Many years have passed since, but I still remember that day in minute detail. He was about a year old… as old as Shourik… It was the time when I used to come here by a different route, walking along the streets of the city, and thus approached out houses from the side of the ravine – at the spot where there is the little bridge. And I glimpsed somebody black cross the road and disappear in the high grass. His manner was odd, he was running quickly, but with his legs bent, so that he was dragging his belly over the ground… With heavy heart I hastily followed and found Klaus. He was lying on the ground with his head raised, as if having a rest, and he was looking at me, but he didn’t move an inch from the spot. I bent over to pick him up – and felt him go lax in my hands, like a rag. And then he screamed… I took him home, put him on the sofa. It was his spine… He was looking at me and breathing heavily, but there was no fear in his eyes. And I was crying, and we sat like this for a long time, and I couldn’t do a thing. Recently my Felix died, and now, from nowhere, comes a young black cat, as if wishing to replace my old friend. I believed it was my Felix returning to me.

Then he crawled down from the sofa and, with his back arched, hunched, wobbled to the bathroom, to the dark corner, and I was following him unable to decide whether I was to take him in my arms, or to let him be… I started to pick him up, but he growled – I’ll manage on my own… He is like this even now – it’s always “I’ll manage on my own” with him!

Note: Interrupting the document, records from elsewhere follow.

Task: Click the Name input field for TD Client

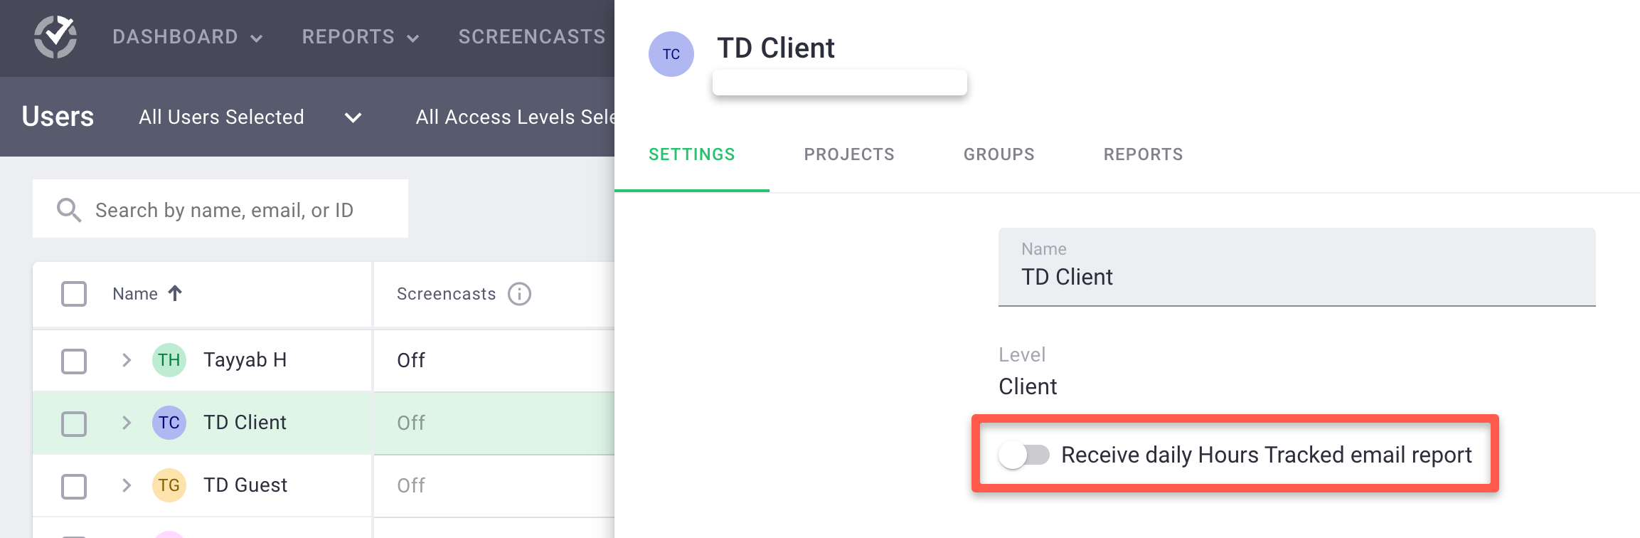Action: 1297,267
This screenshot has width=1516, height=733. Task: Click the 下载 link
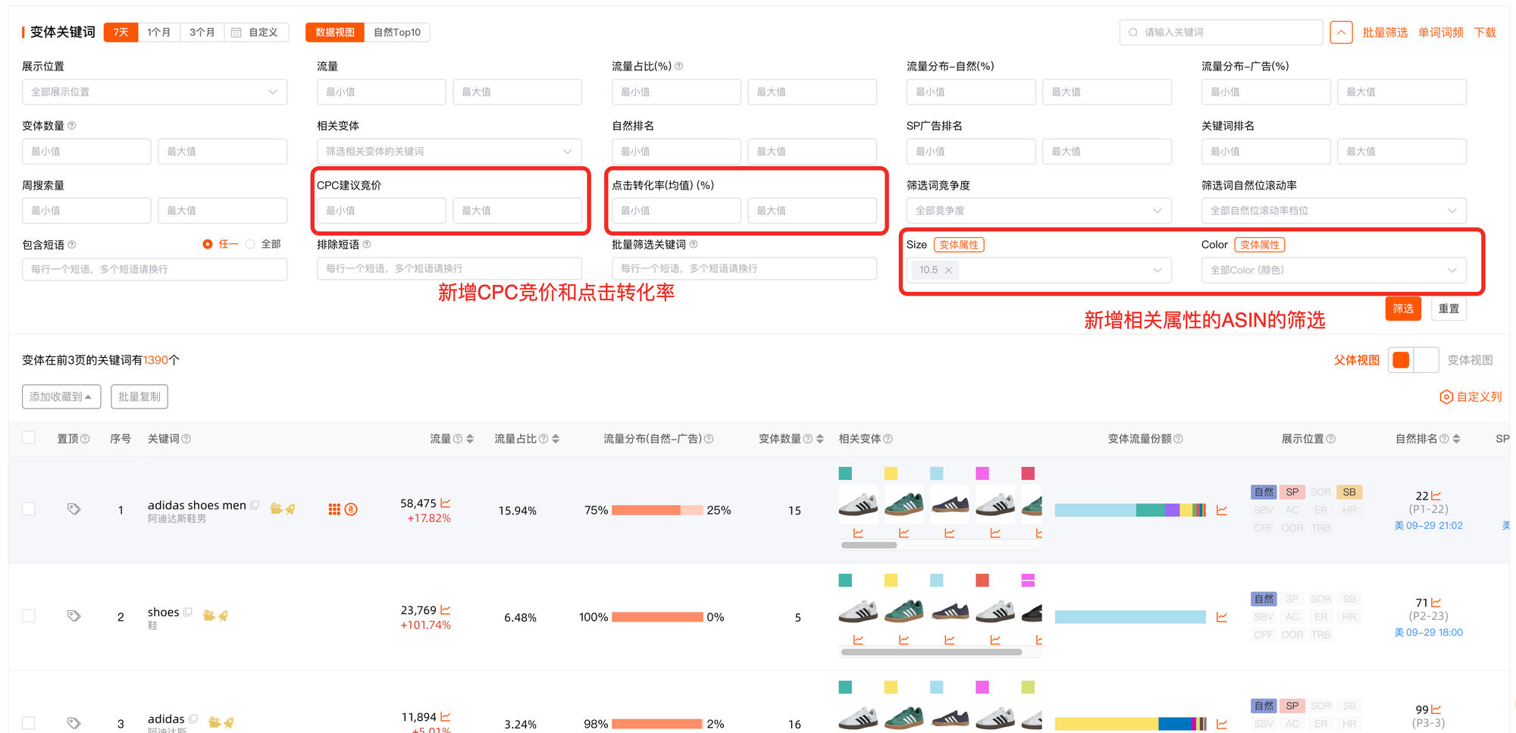(x=1485, y=33)
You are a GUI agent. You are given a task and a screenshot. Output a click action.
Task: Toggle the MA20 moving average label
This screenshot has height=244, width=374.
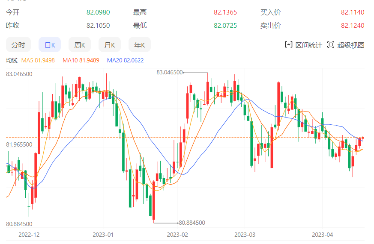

We were lucky – he survived, and grew into a large shaggy tom with one ear broken and huge yellow eyes with the dare-devil look in them. And I started to have coming up all around me, them popping up all the time, and staying to hang about, a newcomer after newcomer, starved, exhausted, sick… And Klaus was terribly jealous, he envied those who sat in my lap. And only when there was nobody around, and everything was quiet, he would leap to me, and stare me in the face for a long time, bringing his own face so close that I feel his breath, see all the scars and scratches, and the wrinkled remnant of the left ear… He would lie down and purr so loudly, so piercingly, with a hint of a scream in his purring actually, that I have ringing in my ears.

Well, Klaus… Today he watched me condescendingly when I was unwrapping my miserable bundle of food – some leftovers of fried potatoes, and a little piece of cottage cheese. He didn’t bother to approach the food, though the bunch of the youngsters grabbed and tore at it, jostling for it desperately. Klaus knows how to find food. He is the most knowledgeable garbage digger of all: nobody else can excavate that deep for some delicious piece, for example, for some remnants of smoked sausage, food which, as it turns out, has not at all gone extinct, but just disappeared from my horizon.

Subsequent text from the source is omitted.